The network models are characterized for having multiple parameters that define the network behavior. Also, these models exploit the temporal dimension since the neural activity is computed as a numerical integration at every time step:

[75]:

res.get_modes()

[75]:

		modes	auditory	multi	visual
times	positions	positions_coordinates
0	0	x0	0.001191	0.000025	0.000002
	1	x0	0.001315	0.000025	0.000002
	2	x0	0.001442	0.000025	0.000002
	3	x0	0.001570	0.000025	0.000002
	4	x0	0.001699	0.000025	0.000002
...	...	...	...	...	...
9999	85	x0	0.000267	0.002271	0.000015
	86	x0	0.000309	0.002296	0.000015
	87	x0	0.000356	0.002316	0.000015
	88	x0	0.000412	0.002330	0.000015
	89	x0	0.000476	0.002340	0.000016

900000 rows × 3 columns

The output values of this models represent neural activity values. Note that the model output now haves multiple time points, so we have the neural activity values at each time point of the simluation for each spatial coordinate encoded in the network.

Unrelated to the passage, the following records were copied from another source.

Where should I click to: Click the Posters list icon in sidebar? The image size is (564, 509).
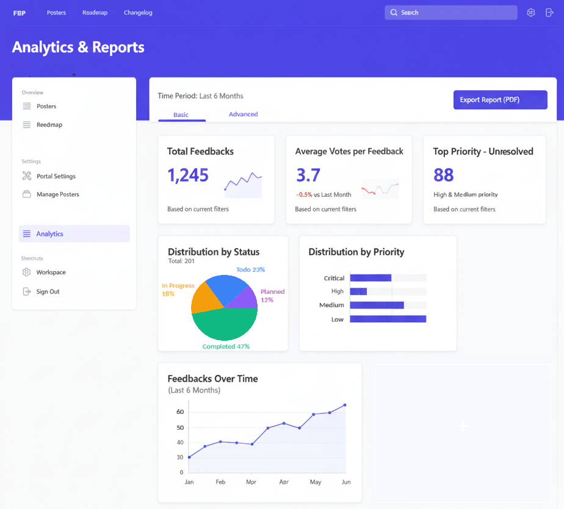click(x=27, y=106)
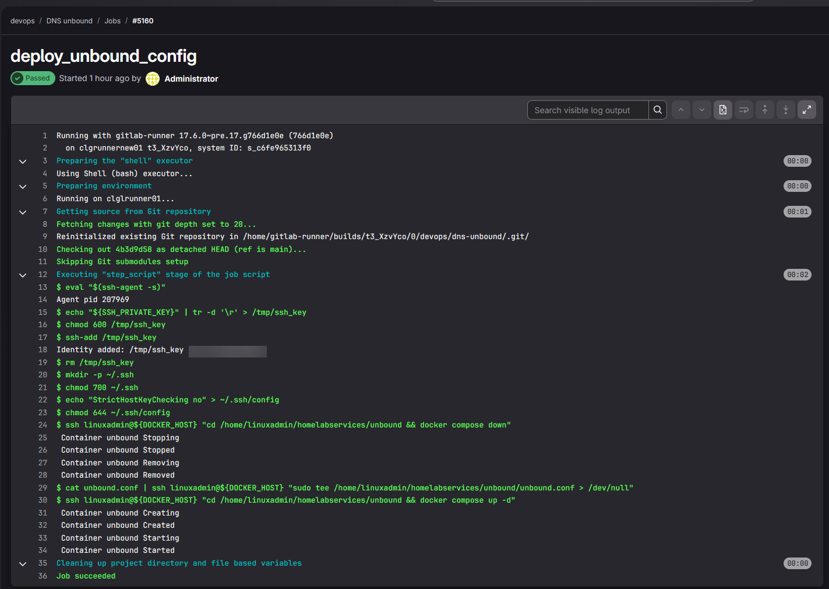829x589 pixels.
Task: Collapse the 'Preparing environment' section
Action: 23,186
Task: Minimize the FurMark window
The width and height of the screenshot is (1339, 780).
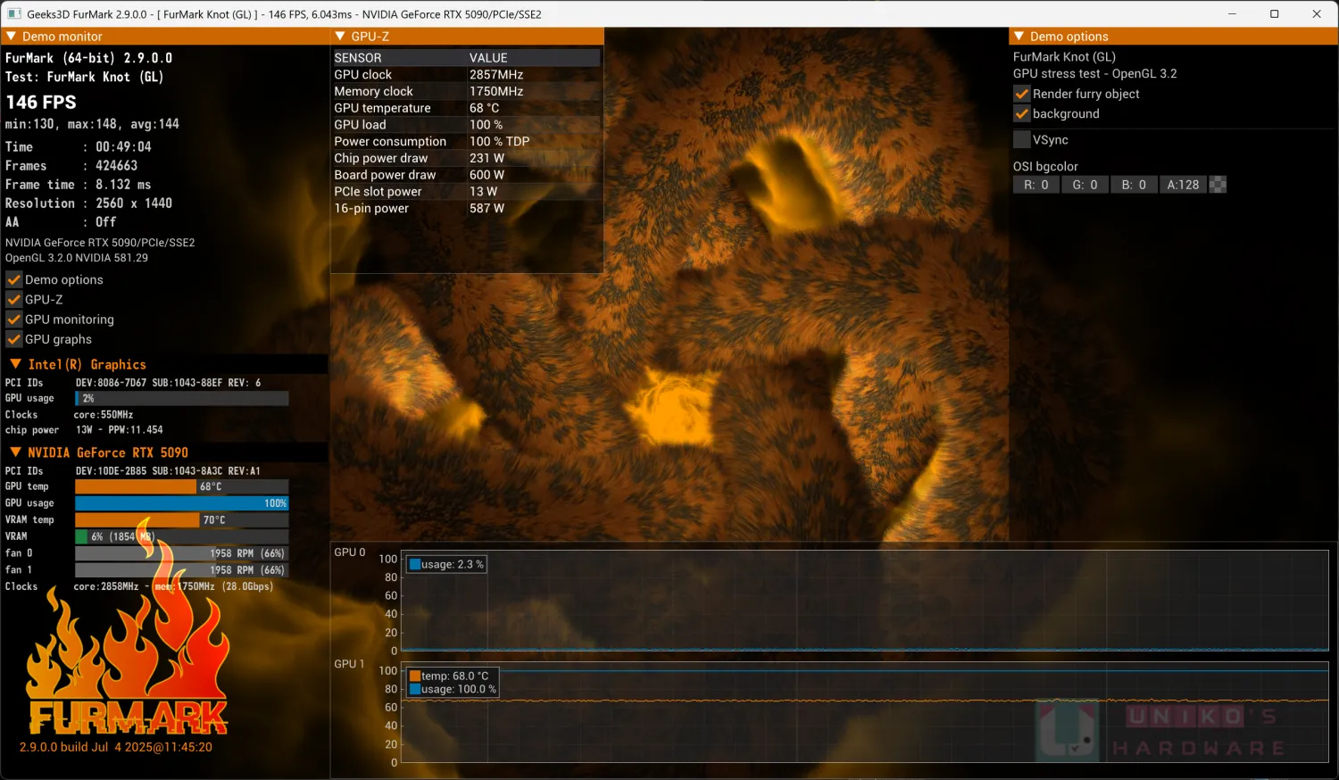Action: click(x=1232, y=14)
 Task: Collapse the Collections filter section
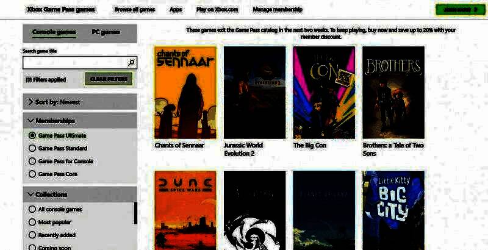coord(79,195)
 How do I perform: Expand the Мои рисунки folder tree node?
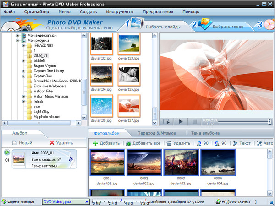(17, 40)
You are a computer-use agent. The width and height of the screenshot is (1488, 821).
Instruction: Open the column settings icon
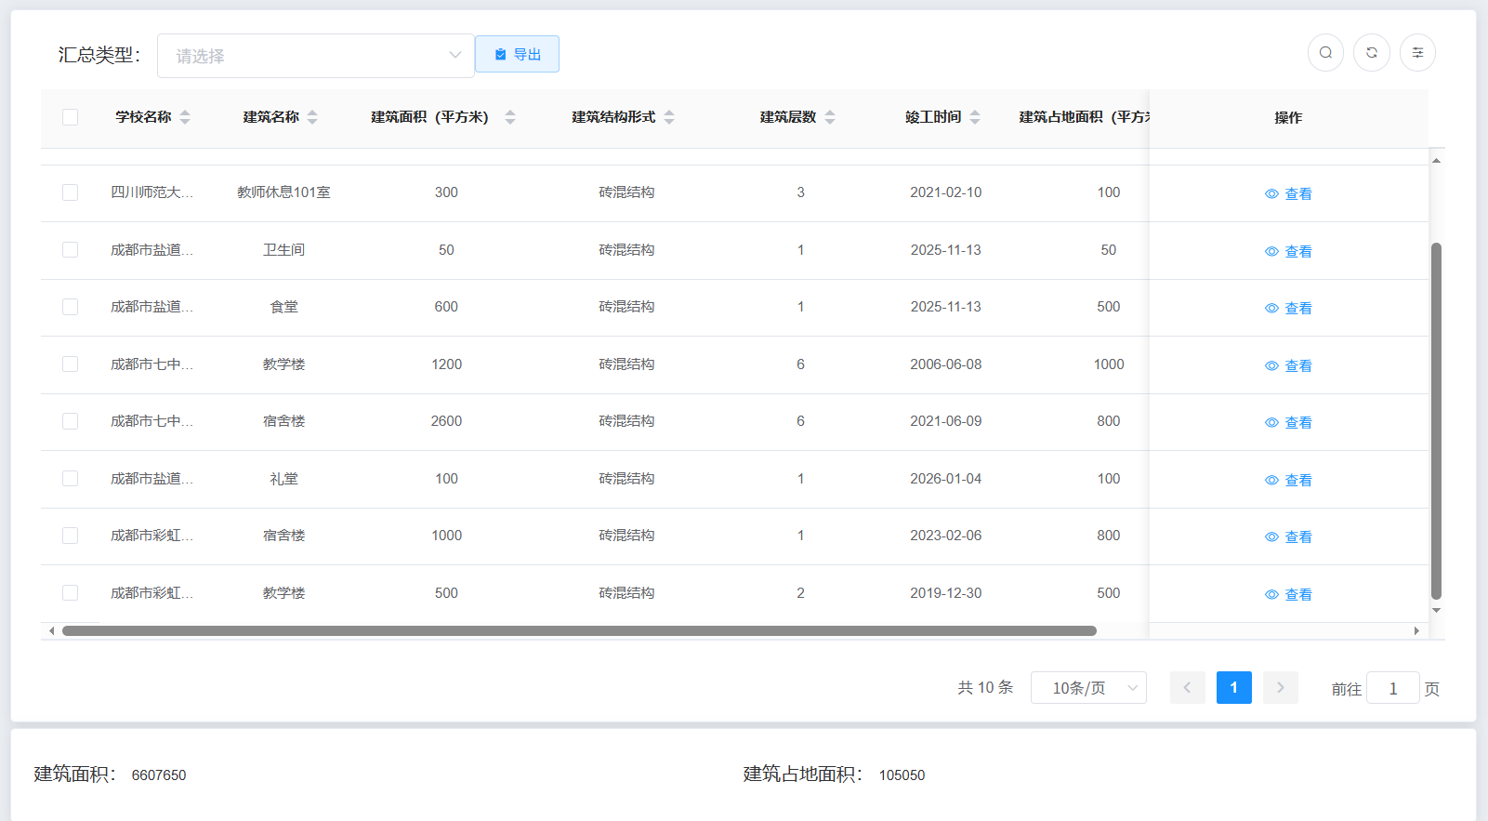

We observe that the model detects two distinct causes from the stimuli by looking at the causes output of the model:

[76]:

print("C:", res.causes_)

C: 2

Now let’s see what happens if we reduce the distance of the stimuli:

[78]:

res = model.run(auditory_position=40, visual_position=50)
res

[78]:

<NDResult 'Cuppini2017', modes=['auditory' 'visual' 'multi'], times=10000, positions=90, positions_coordinates=1, causes=1>

[79]:

print("C:", res.causes_)

C: 1

The model outputs a common cause for stimuli close in space.

Refer to the API documentation for more details about the models available in the neural module.